Friedman outlines three approaches to tackle the data problem (my notes appended):
Synthetic data generation, “[relying] on the quality of the initial data and being able to generate realistic and diverse datasets” (which we are understanding the limitations of e.g. via the paper above)
Domain-specific data collection — some notable current players in the domain-specific data space being MIT and Scale; a commenter on Friedman’s post mentions “develop[ing] better and more efficient ways of ingesting data that [exist] outside the Internet”
Data efficiency improvements — figuring out how to use less data for equivalent training, which in addition / tandem to driving toward linear AGI also has environmental (e.g. carbon emissions) implications
Closing notes
There’s a fascinating dichotomy emerging in AI rhetoric: on one side, you have researchers pushing boundaries of intelligence and reasoning from a primarily “how high can we jump”-motivated standpoint; on the other side, you have those concerned with “how can we scale this / keep this sustainable and fair”. As with most things, to succeed in practice we need a healthy balance between the two. No doubt (as someone that has seen the challenges of trying to bridge gaps between theoreticians and practitioners firsthand in industry) it can be incredibly frustrating in the trenches, but I have faith that the best outcomes come from working conscientiously through friction in an environment centered around the same high-level goals. Transforming a unproductive dichotomy to a productive synergy is not a binary outcome and takes unwavering patience and active work (in many ways, exponentially harder with increase in media and industry attention bringing waves of new factors and chaos into systems).

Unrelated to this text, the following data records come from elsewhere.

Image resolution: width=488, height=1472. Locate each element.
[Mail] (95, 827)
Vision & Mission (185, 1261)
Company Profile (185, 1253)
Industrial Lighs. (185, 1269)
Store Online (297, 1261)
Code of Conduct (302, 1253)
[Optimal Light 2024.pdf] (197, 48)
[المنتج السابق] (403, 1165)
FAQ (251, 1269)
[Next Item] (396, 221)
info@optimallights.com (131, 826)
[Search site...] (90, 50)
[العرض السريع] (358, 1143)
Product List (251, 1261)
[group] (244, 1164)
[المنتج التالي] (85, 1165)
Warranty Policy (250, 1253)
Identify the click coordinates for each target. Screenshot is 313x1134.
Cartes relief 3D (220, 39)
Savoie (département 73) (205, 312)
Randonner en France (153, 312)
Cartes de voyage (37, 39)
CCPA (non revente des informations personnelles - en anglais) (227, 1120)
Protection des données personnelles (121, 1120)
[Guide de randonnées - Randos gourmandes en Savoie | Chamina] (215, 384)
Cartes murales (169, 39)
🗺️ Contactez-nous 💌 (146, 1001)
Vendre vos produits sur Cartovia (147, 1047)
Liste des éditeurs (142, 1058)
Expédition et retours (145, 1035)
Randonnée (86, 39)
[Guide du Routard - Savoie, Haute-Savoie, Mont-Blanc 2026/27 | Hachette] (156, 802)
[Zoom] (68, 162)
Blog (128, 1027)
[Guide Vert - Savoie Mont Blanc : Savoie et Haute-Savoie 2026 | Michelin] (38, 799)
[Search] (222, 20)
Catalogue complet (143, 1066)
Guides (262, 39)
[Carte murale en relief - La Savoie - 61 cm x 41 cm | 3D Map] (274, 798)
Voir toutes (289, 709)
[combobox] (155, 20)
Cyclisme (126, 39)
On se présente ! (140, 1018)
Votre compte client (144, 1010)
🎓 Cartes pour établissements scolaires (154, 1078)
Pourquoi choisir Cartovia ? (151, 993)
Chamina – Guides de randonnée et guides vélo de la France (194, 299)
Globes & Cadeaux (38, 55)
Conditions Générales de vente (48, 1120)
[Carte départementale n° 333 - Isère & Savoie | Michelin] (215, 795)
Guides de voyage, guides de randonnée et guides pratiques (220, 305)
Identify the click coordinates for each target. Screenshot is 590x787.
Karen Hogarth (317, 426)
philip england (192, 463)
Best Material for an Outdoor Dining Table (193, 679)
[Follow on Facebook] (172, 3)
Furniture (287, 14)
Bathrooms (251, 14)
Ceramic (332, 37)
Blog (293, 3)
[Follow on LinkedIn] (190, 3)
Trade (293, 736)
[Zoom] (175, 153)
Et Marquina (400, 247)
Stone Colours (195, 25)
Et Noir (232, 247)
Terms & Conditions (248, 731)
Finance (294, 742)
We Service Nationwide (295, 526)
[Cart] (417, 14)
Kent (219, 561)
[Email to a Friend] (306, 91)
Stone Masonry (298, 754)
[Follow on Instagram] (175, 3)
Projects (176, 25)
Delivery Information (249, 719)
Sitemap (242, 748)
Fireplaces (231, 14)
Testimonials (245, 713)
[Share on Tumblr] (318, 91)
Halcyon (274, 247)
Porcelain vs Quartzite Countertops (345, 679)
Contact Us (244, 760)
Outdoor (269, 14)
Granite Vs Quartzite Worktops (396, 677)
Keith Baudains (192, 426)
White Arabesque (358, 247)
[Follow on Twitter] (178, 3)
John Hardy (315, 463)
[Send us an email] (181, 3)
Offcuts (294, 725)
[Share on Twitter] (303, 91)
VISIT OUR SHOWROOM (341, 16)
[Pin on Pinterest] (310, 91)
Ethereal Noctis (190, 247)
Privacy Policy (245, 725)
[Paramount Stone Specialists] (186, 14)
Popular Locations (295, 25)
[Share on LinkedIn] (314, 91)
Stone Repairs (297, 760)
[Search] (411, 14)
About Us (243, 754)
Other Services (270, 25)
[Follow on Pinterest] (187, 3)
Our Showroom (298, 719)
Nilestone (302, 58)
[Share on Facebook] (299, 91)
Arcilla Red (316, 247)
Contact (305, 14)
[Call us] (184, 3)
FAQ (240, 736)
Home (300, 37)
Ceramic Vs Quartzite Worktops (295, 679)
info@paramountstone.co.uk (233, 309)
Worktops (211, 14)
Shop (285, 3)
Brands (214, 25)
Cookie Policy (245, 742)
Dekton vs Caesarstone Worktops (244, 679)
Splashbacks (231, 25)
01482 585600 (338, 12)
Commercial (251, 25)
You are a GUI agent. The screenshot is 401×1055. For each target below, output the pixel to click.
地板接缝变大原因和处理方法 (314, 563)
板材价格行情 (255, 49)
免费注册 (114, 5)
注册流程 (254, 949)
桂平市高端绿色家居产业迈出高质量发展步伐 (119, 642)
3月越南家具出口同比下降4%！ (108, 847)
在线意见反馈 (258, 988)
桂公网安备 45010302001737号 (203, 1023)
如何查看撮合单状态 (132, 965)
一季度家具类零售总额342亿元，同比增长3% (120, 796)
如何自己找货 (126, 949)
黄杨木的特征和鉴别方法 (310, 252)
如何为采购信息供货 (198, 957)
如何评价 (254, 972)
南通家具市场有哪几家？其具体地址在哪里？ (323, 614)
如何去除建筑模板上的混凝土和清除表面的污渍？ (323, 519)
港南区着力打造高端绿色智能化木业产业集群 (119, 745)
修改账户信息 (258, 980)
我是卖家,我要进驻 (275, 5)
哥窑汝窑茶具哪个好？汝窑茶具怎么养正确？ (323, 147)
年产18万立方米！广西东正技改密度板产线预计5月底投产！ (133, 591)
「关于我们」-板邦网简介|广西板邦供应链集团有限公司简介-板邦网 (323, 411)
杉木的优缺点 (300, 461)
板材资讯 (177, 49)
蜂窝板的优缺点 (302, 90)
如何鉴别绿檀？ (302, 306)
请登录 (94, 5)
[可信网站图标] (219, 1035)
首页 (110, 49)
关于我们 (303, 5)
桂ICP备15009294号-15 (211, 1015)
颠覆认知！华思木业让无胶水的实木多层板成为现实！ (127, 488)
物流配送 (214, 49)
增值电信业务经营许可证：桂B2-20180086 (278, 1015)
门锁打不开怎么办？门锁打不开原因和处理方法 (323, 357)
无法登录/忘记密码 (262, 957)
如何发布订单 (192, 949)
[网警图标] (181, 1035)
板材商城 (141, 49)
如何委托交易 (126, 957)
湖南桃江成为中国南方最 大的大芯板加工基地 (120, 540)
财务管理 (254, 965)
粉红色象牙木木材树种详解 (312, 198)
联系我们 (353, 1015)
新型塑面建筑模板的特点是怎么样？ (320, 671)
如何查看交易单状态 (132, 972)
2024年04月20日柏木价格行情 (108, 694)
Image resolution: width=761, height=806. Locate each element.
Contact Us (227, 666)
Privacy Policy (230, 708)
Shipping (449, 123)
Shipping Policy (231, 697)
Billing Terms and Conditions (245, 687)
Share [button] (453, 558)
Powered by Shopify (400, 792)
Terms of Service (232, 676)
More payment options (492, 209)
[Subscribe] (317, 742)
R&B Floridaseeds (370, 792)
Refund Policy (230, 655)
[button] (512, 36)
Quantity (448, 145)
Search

So far I’m honestly delighted by the direction of research I am seeing. There is a refreshingly high level of focus on fairness and sustainability (both model development itself as well as the environmental and cost concerns around running these next-generation models at scale) in a field with no shortage of applications that have been correlated with and characterized by exorbitant wealth and excess. The cautious side of me can’t ignore the very real possibility of explosive growth leading to an imploding industry, but I am blessed to know and talk to AI researchers every day and I have never felt more confidence in the intelligence and ethics of the people driving this field forward.